Matter of Gridley

HENDERSON, Justice

(concurring in result).

Although I agree with the results herein, particularly because (1) this insurance agent issued an $80,990.40 NSF check to the state and then failed to make it good for a period of approximately one month, and (2) the insurance agent failed to forward an insurance premium to his company within the industry’s custom and usage practice, I do not agree completely with certain language of the opinion. Therefore, I feel compelled to assert my views.

It is simply a fact of business life in South Dakota that specific identification of individual dollars and separate accounts for customers and insurance companies are not kept by insurance agencies. Trust accounts, as one perceives established by lawyers and realtors, are not the practice nor a requirement of the insurance industry. Our legislature and the State Department of Insurance has failed to pass specific laws and implement standards of conduct for insurance agents in this regard. Simply put, there is a tremendous void with respect to acceptable conduct involving money and, in a sense, this insurance agent is engulfed in this void.

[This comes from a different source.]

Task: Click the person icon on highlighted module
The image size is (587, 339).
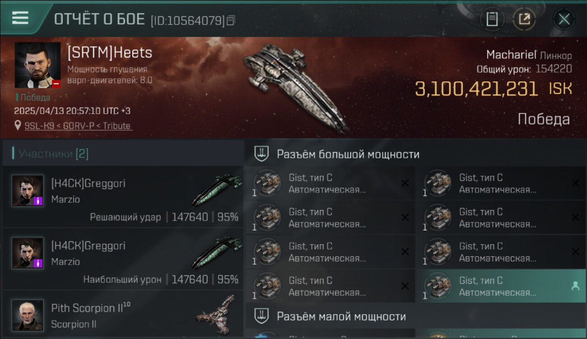Action: point(575,286)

It further appears, as a fact of business life, that insurance agents advance their own customers’ premiums and often borrow money from banks to accomplish this purpose. Often, agents use money received for a premium payment from insurance company “A” to apply on the account of insurance company “B”. Insurance agents live in a fast-moving business world. There are multitudinous amounts of insurance sales, not unlike merchants in other endeavors of the commercial world. This all begets a shuffling and commingling of funds. In fact, commingling is the rule, not the exception. With this background, i.e., the void of law and regulation in this state, and the custom and usage of the insurance industry, Gridley is en-snarled.

SDCL 58-30-88 is a very general, statute and it is upon this statute that the Hearings Officer predicated his decision that *865Gridley had violated his fiduciary responsibility. Under the insurance practices, I cannot fault Gridley for a commingling of funds when it is commonly done in the industry; I cannot fault him for paying off a note and operating his business on a premium which came in to his business account; I must fault him for writing a check of such magnitude and then not immediately taking care of it when he realized it was not honored; and I must fault him for not reasonably forwarding a premium to the insurance company he represented. However, I do not believe that he should bear the sins of the insurance industry and the State of South Dakota which has neglected to manifest, in writing, standards which an agent must follow when he receives premiums.

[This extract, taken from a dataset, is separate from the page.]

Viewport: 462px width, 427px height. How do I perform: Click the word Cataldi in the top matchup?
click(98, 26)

Lastly, although I have concurred in the results herein, I wish to express that a former assistant attorney general was the Hearings Officer herein and was paid by the State of South Dakota. This action was brought by the State of South Dakota and heard in the state capítol. It involved a civil claim of the State of South Dakota against Gridley. Those associated with prosecuting and hearing the case are well-intentioned men, but young men. Considering all of the circumstances, to include litigation pending between Gridley and Western Casualty and Surety Company, and further considering that the State of South Dakota decided to cancel a State fleet automobile liability policy in the middle of a policy year and re-bid the insurance which triggered an appeal to this Court,* I would hope that the milk of human kindness would someday flow towards Gridley who is in the penumbra of his earthly life. He has been a licensed insurance agent in South Dakota since 1946. The original notice to him requested either a revocation or suspension of his license. The Hearings Officer, acting at the request of the State, upon the complaint of the State, and being paid by the State, opted for the most extreme measure, a revocation. It was a heavy punishment.

Gridley v. Engelhart, 322 N.W.2d 3 (S.D.1982).